In findings released Tuesday, the U.N. Commission on Human Rights in South Sudan said the opaque road deals are one example of “grand corruption” that has drained state revenues and deepened a nationwide hunger crisis. The commission’s 101-page report says off-budget arrangements and politically connected contracts have siphoned oil and non-oil income while basic services languish.
Investigators estimate the oil-for-roads programme disbursed roughly $2.2 billion over four years, consuming up to 60% of government payouts in some periods, yet delivering less than $500 million worth of drivable roads amid inflated pricing and overstated project lengths, the report says.
South Sudan’s government rejected the conclusions, saying the numbers do not match its records and blaming economic pain on conflict, climate shocks and lower oil sales. It cited updated anti-corruption laws as evidence of reform.
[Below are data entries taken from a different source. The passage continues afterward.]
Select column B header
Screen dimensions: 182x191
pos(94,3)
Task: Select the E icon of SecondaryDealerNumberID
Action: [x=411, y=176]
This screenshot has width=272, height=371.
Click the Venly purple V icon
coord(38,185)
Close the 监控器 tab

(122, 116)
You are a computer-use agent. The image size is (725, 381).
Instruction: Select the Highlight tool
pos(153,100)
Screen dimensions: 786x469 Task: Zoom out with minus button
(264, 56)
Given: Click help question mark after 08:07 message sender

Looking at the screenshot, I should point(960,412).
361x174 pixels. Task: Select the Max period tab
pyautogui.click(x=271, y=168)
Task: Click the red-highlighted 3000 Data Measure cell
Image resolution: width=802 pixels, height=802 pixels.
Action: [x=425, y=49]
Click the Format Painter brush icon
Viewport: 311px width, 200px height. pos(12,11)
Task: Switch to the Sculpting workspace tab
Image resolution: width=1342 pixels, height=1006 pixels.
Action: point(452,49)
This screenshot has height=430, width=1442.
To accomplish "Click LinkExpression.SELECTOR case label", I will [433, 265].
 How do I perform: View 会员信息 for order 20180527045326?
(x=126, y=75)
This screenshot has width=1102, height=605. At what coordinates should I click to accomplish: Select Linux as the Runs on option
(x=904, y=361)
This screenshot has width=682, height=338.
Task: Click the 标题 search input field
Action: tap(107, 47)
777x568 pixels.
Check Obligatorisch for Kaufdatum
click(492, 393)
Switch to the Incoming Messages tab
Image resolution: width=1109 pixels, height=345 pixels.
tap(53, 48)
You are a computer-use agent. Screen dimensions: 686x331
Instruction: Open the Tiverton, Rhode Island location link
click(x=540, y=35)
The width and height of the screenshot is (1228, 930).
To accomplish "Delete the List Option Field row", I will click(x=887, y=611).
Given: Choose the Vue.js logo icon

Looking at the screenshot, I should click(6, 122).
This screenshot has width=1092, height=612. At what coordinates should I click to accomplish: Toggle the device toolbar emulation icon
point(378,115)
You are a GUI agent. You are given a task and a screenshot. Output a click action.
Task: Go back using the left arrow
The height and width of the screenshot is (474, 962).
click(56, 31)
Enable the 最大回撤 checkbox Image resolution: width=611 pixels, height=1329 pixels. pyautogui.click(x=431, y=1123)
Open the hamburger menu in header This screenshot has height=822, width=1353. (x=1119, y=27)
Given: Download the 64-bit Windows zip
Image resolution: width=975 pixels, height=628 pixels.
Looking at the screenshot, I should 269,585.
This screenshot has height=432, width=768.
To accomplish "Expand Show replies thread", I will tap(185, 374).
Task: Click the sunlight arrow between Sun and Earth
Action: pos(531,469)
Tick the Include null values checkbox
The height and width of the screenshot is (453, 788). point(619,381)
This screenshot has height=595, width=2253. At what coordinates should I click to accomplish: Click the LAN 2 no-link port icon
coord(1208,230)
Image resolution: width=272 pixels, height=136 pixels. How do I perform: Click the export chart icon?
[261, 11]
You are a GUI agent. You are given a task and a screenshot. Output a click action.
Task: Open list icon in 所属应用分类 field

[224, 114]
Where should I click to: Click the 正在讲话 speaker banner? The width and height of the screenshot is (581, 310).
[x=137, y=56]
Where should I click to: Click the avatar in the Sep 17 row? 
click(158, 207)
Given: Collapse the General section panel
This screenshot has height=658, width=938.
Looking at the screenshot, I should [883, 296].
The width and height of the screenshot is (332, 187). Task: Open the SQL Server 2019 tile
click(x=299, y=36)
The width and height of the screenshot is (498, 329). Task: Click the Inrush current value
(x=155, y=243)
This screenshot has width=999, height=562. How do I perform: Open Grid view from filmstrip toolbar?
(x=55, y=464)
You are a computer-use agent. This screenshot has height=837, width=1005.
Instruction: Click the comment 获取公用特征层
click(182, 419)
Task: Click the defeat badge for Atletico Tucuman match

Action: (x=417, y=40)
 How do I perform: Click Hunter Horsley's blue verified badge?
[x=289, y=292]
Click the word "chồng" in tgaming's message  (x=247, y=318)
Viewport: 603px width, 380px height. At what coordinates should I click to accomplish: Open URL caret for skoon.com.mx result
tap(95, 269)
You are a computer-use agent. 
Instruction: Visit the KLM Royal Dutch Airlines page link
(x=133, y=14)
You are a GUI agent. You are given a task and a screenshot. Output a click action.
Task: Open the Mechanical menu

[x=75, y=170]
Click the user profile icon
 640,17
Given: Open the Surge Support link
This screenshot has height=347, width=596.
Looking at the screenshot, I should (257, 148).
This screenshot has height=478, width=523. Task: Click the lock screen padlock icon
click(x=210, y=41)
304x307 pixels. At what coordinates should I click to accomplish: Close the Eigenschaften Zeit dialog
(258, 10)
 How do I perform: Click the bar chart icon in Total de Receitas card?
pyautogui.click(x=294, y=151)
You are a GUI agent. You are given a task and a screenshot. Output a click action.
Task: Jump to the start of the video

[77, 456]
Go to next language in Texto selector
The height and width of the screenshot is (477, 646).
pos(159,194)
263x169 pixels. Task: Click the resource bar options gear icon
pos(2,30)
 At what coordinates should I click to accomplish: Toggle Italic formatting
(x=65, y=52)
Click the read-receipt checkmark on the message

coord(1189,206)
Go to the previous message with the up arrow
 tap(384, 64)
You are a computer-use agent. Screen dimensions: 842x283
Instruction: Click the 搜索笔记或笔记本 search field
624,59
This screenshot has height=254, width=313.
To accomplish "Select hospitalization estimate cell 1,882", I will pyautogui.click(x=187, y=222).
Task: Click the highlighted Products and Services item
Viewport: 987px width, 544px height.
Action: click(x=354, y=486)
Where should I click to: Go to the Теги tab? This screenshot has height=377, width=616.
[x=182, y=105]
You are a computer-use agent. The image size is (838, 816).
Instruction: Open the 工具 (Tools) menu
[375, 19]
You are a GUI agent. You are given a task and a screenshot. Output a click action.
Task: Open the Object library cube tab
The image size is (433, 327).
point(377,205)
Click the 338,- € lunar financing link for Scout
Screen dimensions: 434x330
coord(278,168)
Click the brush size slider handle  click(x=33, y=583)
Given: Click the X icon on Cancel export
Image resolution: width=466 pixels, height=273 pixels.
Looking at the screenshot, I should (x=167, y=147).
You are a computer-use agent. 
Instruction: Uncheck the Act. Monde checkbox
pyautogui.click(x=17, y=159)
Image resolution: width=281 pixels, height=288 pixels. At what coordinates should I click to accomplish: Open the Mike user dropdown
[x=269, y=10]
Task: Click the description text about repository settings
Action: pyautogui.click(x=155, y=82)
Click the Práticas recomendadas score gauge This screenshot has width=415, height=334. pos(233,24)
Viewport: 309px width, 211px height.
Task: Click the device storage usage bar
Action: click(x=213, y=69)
The commission argues graft best explains South Sudan’s persistent humanitarian emergency, with nearly two-thirds of the roughly 12 million population facing crisis levels of food insecurity or worse. Since independence in 2011, the country has generated more than $23 billion from oil exports, yet public spending has failed to meet basic needs; in one recent budget, the Presidential Medical Unit received more money than the entire public health system, the report notes.
The release of the report comes days after prosecutors charged First Vice President Riek Machar with crimes including treason and crimes against humanity, underscoring rising political tensions in the fragile coalition.